Data extracted from a collection
---

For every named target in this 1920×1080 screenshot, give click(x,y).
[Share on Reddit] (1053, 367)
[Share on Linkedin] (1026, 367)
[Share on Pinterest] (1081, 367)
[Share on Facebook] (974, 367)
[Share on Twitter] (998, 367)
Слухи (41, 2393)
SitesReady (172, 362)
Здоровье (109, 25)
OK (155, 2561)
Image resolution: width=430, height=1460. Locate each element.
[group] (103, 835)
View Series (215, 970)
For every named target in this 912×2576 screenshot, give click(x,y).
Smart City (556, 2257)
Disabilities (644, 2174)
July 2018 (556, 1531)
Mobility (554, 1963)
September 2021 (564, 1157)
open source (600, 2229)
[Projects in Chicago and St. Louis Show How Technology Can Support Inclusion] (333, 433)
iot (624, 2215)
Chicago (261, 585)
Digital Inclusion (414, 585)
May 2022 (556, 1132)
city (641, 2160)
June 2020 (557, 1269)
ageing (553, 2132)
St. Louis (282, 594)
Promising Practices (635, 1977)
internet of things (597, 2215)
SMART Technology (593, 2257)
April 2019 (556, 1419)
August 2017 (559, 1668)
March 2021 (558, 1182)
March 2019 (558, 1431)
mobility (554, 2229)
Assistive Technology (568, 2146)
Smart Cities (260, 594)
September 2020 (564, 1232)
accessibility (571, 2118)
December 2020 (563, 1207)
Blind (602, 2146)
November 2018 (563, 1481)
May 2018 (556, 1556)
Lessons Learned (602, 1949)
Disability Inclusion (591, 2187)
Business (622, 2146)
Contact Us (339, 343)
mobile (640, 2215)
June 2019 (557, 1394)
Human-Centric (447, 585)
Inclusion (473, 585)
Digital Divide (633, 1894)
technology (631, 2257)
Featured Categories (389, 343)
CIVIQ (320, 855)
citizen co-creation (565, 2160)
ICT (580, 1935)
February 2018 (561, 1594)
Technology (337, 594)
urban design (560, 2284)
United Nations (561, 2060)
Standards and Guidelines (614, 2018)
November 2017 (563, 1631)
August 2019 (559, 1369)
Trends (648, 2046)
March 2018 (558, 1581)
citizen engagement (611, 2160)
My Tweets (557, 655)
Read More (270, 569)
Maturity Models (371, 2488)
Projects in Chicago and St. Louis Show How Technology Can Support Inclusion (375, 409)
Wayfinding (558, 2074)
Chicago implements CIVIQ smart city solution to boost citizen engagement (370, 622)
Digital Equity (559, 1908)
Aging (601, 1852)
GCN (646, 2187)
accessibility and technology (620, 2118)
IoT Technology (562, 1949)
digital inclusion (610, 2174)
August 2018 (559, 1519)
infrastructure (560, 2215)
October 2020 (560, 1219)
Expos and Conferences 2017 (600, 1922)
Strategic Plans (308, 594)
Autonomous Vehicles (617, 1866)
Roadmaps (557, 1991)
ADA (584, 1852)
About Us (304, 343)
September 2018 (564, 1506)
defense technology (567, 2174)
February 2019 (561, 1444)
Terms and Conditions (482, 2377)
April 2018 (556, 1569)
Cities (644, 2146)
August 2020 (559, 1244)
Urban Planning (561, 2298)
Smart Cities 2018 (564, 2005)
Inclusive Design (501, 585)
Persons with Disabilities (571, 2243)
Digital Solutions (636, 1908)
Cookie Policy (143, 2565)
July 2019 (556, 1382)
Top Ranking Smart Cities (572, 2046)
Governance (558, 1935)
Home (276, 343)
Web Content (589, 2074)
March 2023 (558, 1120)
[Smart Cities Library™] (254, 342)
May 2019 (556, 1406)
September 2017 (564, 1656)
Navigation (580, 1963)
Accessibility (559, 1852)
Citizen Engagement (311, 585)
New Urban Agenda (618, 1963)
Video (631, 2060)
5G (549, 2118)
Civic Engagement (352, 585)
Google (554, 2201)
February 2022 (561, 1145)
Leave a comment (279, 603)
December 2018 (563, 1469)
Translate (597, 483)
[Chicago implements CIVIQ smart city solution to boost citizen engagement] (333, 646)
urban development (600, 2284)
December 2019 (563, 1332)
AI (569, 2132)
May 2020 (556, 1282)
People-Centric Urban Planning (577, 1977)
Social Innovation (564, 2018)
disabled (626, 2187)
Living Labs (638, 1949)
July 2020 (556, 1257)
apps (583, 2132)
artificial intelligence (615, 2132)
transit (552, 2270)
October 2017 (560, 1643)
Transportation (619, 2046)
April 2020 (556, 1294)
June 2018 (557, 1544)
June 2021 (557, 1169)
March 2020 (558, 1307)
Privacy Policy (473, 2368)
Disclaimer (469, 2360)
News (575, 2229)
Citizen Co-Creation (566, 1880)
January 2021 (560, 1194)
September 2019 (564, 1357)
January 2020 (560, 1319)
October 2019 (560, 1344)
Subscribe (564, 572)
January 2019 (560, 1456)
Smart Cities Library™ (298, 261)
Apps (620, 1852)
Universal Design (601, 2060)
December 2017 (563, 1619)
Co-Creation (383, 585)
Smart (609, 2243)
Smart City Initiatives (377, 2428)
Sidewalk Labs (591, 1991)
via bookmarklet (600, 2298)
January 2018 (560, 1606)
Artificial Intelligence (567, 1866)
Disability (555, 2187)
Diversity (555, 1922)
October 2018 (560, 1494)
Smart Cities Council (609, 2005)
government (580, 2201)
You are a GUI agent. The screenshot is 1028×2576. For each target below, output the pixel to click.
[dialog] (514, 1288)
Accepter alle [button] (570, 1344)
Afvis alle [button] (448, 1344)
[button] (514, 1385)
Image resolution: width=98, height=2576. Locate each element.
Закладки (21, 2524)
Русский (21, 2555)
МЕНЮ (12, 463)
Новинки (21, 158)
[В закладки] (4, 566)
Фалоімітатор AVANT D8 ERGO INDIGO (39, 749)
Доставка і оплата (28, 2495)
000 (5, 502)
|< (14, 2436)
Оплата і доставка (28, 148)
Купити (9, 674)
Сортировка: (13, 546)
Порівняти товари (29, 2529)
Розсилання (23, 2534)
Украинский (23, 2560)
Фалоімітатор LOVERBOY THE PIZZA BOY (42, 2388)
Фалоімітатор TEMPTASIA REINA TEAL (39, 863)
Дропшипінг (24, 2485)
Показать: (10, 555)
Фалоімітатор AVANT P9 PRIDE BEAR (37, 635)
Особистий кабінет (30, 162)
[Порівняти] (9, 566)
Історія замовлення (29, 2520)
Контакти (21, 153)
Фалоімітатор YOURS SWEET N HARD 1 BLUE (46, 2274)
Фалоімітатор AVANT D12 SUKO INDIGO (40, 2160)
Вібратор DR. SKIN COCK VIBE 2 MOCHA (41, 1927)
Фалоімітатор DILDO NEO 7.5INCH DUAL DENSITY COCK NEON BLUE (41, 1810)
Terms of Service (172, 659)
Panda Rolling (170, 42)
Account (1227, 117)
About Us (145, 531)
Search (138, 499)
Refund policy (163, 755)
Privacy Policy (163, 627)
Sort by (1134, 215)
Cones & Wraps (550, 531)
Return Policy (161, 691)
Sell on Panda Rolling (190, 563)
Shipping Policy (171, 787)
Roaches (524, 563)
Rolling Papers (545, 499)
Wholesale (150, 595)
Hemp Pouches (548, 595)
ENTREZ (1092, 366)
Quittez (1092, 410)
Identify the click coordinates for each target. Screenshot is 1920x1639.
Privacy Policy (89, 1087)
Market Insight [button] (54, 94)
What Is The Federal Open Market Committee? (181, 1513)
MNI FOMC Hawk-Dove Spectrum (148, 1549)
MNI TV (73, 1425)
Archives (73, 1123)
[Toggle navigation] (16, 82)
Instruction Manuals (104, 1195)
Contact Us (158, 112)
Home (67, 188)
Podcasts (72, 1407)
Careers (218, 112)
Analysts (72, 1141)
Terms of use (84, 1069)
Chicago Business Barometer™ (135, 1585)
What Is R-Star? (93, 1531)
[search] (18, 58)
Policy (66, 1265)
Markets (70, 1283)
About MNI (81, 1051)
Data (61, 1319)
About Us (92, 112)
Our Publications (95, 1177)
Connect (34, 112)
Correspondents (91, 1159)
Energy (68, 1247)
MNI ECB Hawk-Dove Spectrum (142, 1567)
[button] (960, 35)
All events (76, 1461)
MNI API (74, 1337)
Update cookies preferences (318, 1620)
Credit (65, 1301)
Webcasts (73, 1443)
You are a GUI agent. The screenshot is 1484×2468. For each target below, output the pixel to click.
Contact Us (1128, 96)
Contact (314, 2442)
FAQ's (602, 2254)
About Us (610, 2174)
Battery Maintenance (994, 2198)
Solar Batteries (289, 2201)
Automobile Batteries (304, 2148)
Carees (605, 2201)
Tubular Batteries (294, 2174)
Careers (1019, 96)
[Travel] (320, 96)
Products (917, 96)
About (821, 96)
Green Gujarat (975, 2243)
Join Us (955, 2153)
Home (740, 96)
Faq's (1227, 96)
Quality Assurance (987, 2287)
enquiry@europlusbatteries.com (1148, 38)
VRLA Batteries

---

Exercise brief:
Reproduce exactly the lines above from the line with "mobility (554, 2229)" to the line with "Expos and Conferences 2017 (600, 1922)", including both, and add nothing.

Exercise answer:
mobility (554, 2229)
Assistive Technology (568, 2146)
Smart Cities (260, 594)
September 2020 (564, 1232)
accessibility (571, 2118)
December 2020 (563, 1207)
Blind (602, 2146)
November 2018 (563, 1481)
May 2018 (556, 1556)
Lessons Learned (602, 1949)
Disability Inclusion (591, 2187)
Business (622, 2146)
Contact Us (339, 343)
mobile (640, 2215)
June 2019 (557, 1394)
Human-Centric (447, 585)
Inclusion (473, 585)
Digital Divide (633, 1894)
technology (631, 2257)
Featured Categories (389, 343)
CIVIQ (320, 855)
citizen co-creation (565, 2160)
ICT (580, 1935)
February 2018 (561, 1594)
Technology (337, 594)
urban design (560, 2284)
United Nations (561, 2060)
Standards and Guidelines (614, 2018)
November 2017 (563, 1631)
August 2019 (559, 1369)
Trends (648, 2046)
March 2018 (558, 1581)
citizen engagement (611, 2160)
My Tweets (557, 655)
Read More (270, 569)
Maturity Models (371, 2488)
Projects in Chicago and St. Louis Show How Technology Can Support Inclusion (375, 409)
Wayfinding (558, 2074)
Chicago implements CIVIQ smart city solution to boost citizen engagement (370, 622)
Digital Equity (559, 1908)
Aging (601, 1852)
GCN (646, 2187)
accessibility and technology (620, 2118)
IoT Technology (562, 1949)
digital inclusion (610, 2174)
August 2018 (559, 1519)
infrastructure (560, 2215)
October 2020 (560, 1219)
Expos and Conferences 2017 (600, 1922)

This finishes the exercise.